11. Unfinished function due to no extraction for outputs

test_mean_sigma <- function(seed.id, level=c(2,3,4), c_mean=FALSE, sigma=FALSE){ # option=c("list","vector")
  set.seed(seed.id)

  # if (option=="list"){
  #   n <- vector("list", length=level)
  #   n[[1]] <- sample(seq(1,10),1)
  #   for (i in 1:(n[[1]]-1)){
  #
  #   }
  # } else if (option=="vector") {
    n <- sample(seq(1,20),level,replace=T)
  # } else {
  #   warning("incorrect input for option")
  # }

  # set up n_X
  id <- sample(seq(1,level-1),1)
  n_X <- sample(seq(1,5),id,replace=T)

  # set up c_mean
  if (c_mean==T){
    if (id==1){
      c_mean <- runif(n_X, -1000, 1000)
    } else {
      c_mean <- vector("list", length=id)
      for (i in 1:id){
        c_mean[[i]] <- runif(n_X[i], -1000, 1000)
      }
    }
  } else {
    c_mean <- NULL
  }

  # set up sigma
  if (sigma==T){
    if (id==1){
      sigma <- runif(n_X, 1e-6, 100)
    } else {
      sigma <- vector("list", length=id)
      for (i in 1:id){
        sigma[[i]] <- runif(n_X[i], 1e-6, 100)
      }
    }
  } else {
    sigma <- NULL
  }

  data <- cluster_gen(n, n_X, c_mean, sigma, verbose=F, calc_weights=F)
  # stat <- summarize_clusters(data)
  output <- list(c_mean, sigma, data)
}
wleoncio commented 3 years ago

@Hugo-v587, I did not understand this last part of your report, could you please clarify?

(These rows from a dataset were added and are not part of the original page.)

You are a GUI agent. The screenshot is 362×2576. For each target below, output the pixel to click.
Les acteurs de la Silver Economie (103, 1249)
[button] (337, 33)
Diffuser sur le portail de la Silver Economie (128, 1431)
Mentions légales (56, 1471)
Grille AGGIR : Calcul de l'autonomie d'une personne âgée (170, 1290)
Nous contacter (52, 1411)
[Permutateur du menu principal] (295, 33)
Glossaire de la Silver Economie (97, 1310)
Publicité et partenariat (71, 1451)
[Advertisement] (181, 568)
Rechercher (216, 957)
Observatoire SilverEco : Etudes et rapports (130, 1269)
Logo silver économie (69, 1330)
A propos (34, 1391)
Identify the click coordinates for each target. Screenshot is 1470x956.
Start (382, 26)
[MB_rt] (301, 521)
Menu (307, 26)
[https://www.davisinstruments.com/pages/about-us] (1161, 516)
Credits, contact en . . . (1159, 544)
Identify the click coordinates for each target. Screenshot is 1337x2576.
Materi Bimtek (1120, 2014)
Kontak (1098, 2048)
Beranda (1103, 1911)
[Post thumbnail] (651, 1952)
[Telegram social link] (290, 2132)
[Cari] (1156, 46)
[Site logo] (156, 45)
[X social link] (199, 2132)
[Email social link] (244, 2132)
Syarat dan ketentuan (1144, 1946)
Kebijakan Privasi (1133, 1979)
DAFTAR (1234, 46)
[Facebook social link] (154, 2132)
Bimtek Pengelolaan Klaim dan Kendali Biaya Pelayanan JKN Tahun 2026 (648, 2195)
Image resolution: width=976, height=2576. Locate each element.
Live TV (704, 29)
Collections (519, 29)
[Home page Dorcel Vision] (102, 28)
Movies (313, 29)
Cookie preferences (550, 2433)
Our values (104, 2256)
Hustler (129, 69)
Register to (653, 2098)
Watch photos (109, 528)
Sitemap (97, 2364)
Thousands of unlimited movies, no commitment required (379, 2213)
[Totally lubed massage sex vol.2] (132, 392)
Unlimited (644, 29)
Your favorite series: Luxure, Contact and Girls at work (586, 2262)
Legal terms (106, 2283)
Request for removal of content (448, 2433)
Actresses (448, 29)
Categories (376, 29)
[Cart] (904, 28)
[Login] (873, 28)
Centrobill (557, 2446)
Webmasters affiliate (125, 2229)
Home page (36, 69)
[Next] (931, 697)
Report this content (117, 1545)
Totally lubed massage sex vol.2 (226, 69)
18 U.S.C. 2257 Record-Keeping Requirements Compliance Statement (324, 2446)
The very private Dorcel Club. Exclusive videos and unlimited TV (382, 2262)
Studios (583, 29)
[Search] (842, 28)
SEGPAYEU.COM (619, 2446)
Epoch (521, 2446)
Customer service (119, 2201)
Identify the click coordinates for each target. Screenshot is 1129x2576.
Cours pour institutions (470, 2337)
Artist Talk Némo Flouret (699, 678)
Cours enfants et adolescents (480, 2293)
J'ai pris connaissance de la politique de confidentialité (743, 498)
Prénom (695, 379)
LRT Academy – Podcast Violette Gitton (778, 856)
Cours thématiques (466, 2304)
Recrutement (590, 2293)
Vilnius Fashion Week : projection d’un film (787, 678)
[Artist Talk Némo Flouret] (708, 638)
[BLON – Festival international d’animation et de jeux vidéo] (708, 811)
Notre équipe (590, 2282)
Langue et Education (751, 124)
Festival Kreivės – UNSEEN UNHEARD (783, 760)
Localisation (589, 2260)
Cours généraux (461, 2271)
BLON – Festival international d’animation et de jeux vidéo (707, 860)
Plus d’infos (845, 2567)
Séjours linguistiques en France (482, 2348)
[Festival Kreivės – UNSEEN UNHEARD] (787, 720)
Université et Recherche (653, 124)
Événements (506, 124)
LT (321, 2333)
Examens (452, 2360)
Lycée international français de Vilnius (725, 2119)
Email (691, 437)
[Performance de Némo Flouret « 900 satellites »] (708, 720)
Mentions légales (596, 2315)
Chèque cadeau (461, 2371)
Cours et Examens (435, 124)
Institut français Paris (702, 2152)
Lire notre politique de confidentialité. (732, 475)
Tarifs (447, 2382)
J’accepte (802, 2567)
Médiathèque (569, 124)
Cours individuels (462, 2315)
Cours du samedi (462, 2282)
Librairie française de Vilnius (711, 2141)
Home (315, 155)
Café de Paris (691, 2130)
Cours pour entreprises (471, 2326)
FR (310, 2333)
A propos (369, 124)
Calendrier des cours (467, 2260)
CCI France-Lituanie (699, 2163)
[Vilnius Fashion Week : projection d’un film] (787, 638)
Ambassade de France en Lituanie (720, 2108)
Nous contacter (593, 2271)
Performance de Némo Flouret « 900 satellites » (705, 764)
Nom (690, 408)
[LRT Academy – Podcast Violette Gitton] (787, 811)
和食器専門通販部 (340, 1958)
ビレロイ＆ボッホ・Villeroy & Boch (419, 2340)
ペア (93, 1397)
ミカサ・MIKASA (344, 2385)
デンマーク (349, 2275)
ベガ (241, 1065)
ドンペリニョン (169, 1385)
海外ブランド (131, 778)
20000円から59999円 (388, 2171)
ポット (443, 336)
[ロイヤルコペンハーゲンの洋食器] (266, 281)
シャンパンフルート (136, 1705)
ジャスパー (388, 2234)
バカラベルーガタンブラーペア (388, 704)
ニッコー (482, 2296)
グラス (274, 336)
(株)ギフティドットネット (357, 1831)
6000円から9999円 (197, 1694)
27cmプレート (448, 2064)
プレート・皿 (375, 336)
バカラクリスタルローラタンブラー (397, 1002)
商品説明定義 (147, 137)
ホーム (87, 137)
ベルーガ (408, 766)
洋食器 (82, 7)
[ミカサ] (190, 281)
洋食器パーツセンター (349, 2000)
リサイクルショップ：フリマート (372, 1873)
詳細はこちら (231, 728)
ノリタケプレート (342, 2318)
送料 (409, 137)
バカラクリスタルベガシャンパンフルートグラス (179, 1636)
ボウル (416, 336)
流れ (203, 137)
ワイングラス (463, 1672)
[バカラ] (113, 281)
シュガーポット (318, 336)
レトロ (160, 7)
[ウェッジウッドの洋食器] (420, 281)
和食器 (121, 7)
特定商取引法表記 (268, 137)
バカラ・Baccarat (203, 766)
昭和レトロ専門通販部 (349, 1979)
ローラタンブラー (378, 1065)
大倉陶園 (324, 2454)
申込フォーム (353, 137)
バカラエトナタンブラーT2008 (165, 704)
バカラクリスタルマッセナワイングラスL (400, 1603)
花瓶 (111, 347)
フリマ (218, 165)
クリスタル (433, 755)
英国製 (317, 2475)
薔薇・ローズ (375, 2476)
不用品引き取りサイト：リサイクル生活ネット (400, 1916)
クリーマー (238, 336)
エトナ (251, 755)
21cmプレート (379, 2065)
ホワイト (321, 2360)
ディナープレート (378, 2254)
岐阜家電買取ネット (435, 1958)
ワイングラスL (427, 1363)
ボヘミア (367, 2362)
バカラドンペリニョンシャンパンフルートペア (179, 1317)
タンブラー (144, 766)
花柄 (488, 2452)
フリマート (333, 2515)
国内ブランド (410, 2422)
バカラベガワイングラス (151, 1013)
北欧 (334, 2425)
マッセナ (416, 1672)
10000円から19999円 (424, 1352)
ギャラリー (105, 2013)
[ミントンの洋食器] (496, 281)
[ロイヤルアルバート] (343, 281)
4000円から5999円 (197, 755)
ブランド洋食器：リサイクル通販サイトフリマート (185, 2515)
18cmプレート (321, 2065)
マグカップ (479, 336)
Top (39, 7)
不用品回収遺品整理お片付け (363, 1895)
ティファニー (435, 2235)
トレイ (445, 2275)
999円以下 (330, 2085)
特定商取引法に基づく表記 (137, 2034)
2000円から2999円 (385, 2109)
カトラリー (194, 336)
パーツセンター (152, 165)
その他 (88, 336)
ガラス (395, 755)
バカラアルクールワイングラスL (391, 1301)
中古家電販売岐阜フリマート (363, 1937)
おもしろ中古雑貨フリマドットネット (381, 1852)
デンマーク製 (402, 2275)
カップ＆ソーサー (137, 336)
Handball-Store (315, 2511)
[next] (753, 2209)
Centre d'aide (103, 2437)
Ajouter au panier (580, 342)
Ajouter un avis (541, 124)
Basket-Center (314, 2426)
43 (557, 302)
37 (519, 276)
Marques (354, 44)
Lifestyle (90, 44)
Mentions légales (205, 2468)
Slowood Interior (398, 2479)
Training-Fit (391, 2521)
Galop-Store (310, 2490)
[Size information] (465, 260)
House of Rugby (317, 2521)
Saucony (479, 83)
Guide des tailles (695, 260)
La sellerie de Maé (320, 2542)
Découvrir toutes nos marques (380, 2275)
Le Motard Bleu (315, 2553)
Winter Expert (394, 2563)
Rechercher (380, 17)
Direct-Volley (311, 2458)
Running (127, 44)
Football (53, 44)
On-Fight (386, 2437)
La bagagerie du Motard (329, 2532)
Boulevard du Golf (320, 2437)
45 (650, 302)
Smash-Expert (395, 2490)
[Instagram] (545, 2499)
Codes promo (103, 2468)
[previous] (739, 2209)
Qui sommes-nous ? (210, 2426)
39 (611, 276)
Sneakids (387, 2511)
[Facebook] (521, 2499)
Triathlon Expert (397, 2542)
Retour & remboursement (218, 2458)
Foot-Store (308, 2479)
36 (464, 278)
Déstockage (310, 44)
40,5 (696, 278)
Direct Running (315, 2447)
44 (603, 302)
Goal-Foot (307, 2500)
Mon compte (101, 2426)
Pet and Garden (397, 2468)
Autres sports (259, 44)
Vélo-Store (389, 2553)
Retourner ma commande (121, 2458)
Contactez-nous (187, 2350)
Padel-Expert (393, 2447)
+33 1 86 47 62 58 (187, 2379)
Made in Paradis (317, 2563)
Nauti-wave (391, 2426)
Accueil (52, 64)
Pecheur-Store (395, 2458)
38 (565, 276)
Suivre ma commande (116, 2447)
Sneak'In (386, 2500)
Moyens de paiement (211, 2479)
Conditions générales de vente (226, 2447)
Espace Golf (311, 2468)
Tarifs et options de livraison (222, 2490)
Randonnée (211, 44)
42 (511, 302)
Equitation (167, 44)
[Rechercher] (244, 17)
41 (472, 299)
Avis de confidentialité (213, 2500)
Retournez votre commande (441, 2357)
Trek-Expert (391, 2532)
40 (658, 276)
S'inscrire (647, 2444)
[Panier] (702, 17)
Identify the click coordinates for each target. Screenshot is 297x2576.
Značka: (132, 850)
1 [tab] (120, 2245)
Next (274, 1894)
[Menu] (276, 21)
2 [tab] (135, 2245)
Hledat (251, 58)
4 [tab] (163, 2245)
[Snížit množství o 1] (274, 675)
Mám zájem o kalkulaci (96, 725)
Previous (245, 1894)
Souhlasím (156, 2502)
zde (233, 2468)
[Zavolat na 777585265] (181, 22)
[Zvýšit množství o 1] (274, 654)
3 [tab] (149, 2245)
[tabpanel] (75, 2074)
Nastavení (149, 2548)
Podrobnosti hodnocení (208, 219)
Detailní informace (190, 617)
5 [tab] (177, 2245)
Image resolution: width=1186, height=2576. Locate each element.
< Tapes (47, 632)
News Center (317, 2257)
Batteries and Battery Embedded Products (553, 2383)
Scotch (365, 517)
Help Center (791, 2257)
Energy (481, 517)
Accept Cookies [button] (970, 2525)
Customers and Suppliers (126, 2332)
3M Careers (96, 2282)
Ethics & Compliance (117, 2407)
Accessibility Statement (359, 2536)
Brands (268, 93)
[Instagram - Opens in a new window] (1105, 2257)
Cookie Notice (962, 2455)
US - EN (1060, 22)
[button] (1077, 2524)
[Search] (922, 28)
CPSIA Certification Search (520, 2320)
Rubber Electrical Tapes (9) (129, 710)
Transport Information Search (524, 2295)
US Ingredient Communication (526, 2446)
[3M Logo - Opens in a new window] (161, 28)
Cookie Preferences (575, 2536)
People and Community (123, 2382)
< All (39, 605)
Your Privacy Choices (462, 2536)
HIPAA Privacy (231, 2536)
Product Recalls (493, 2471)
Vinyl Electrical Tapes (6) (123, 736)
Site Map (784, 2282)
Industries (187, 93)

Hugo-v587 commented 3 years ago

I first tried to write a function to extract the core values (mean, sigma, data names, etc.) from the outputs, so that I could do multiple testings and compare the results at the same time. I first assumed the outputs were in the forms of vectors/data frames, like other packages, and then I could save the outputs in the environment. Then I realized that the outputs could only be shown in the console, so this function would not work.

This is an unfinished function, however, I still included it since I thought it could be a good start for the "mass testing." The vision for this function would enable researchers to run multiple sets of data generation at the same time (e.g., mean = c(10,15,20), sigma = c(50,60,80), it would generate three surveys, and then I could compare the estimated means/sigmas in vectors).

Please let me know if you have additional questions.

wleoncio commented 3 years ago

Got it! I'll close the issue, then, but it's nice to have the code here, as it might come in handy when implementing unit tests.